But it is precisely at such times that I recall – sometimes – that the reality of climate change is also a supreme opportunity to generate true empathy with others, for thinking about the sufferings of those affected severely by climate change is such a powerful experience that compassion for such people naturally arises, and with that compassion comes  a joyfully positive wish to be able to contribute in any way possible to the alleviation of such suffering and to prevent it happening to others too. It is then that the struggle to mitigate climate change can become a joyful struggle, full of meaning. Absorption in the flow of that struggle can create eudaimonia, something that positive psychology says is an essential constituent of a happy life. Martin Seligman says, in his book,  Authentic Happiness, that “eudaimonia, what I call gratification, is part and parcel of right action. It cannot be derived from bodily pleasure, nor is it a state that can be chemically induced or attained by any shortcuts. It can only be had by activity consonant with noble purpose” (p.112). For me, and I’m sure for many others too, the immersion in the struggle to promote public awareness of climate change and to support the efforts to mitigate it, and adapt to it, is indeed a noble purpose, and potentially gratifying in profound ways. Whether we succeed or fail in the struggle is neither here nor there; the struggle is in itself a source of meaning and happiness, both for ourselves and countless others.
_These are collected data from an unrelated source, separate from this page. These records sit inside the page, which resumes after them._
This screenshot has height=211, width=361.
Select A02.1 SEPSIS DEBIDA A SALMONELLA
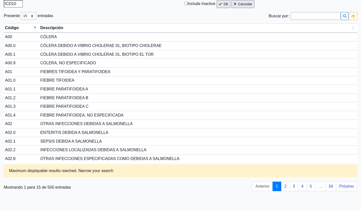tap(71, 141)
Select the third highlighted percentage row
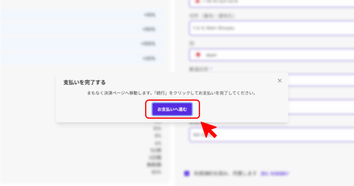The width and height of the screenshot is (354, 186). pos(82,44)
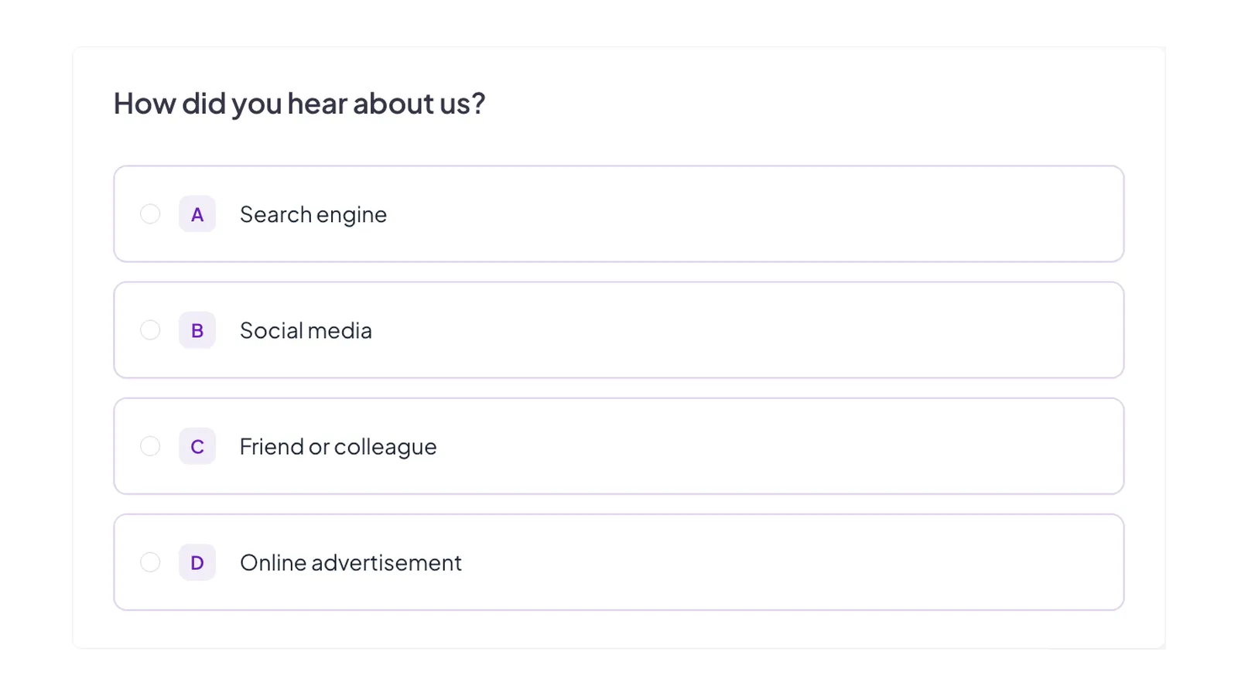1238x696 pixels.
Task: Select the Friend or colleague radio button
Action: (150, 446)
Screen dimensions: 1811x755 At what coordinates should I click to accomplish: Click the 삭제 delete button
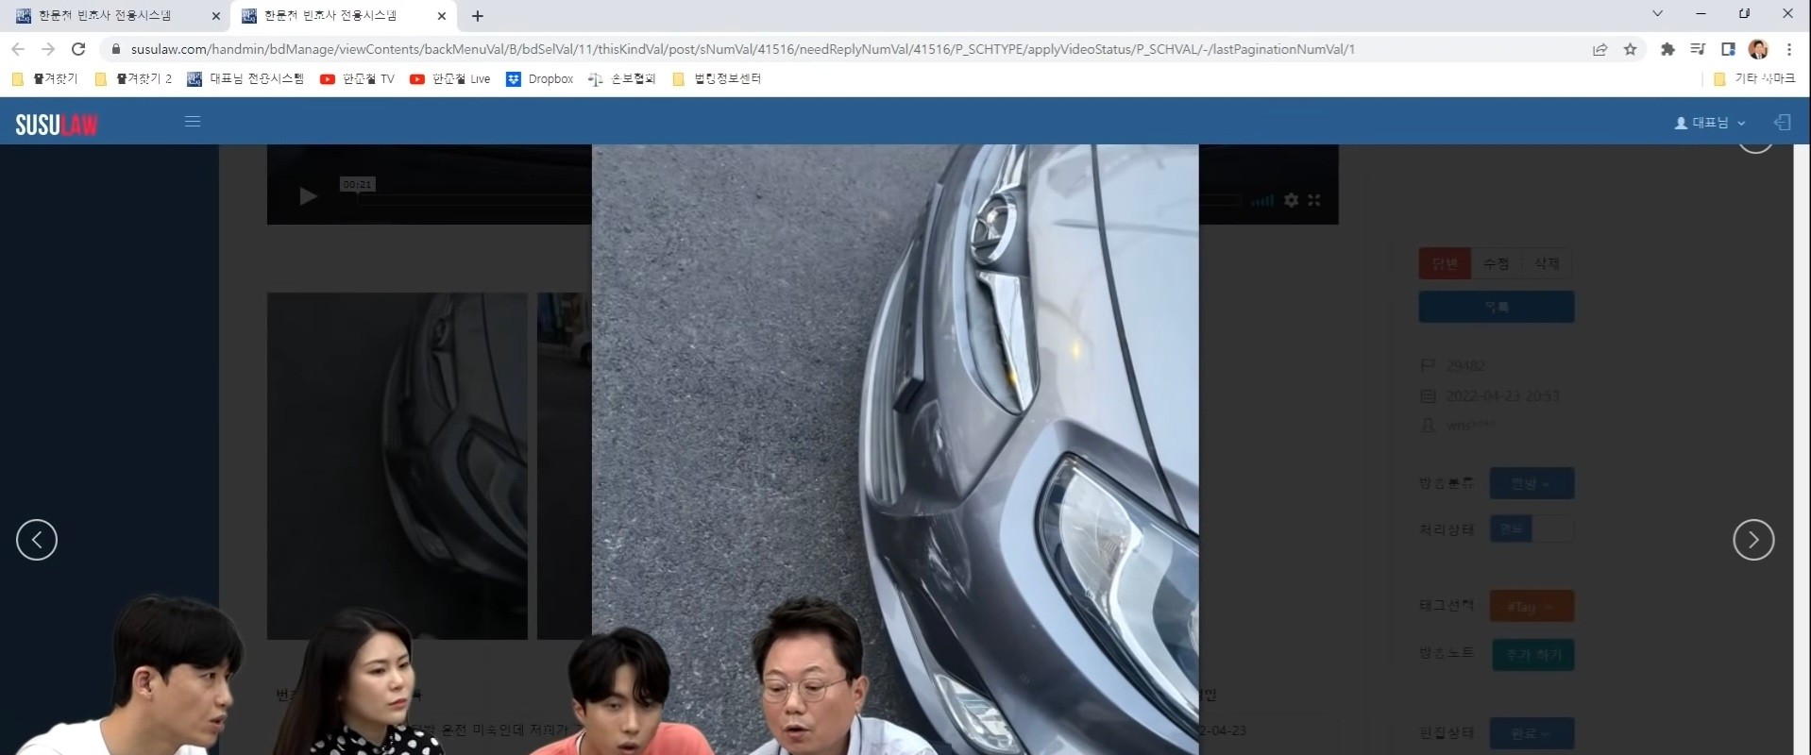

Besides, the reality of climate change impacting right now in the form of extreme weather events around the world, and the clear evidence of climate change accelerating even faster than the IPPC anticipated, because of ever more positive feedbacks kicking in, means that the focus should not be so much on denying the deniers, but more on pressing ahead with efforts to promote and implement the practical measures that can help mitigate climate change now, or can help us adapt to the consequences of climate change that are with us now. The reality is most deniers will not change their point of view no matter how much scientific evidence is placed before them, and any politician or policy-maker who does look  dispassionately at the evidence will have more than enough evidence now on which to come to the decisions that are necessary if we are to avoid catastrophic climate change. All that is needed now is the necessary political will and community mobilisation to get on with the job with whatever tools are available. The “fierce urgency of now” that Martin Luther King spoke of is as relevant to the challenge of transitioning to  a zero-carbon society as it is to the challenge of ensuring equal civil rights for all.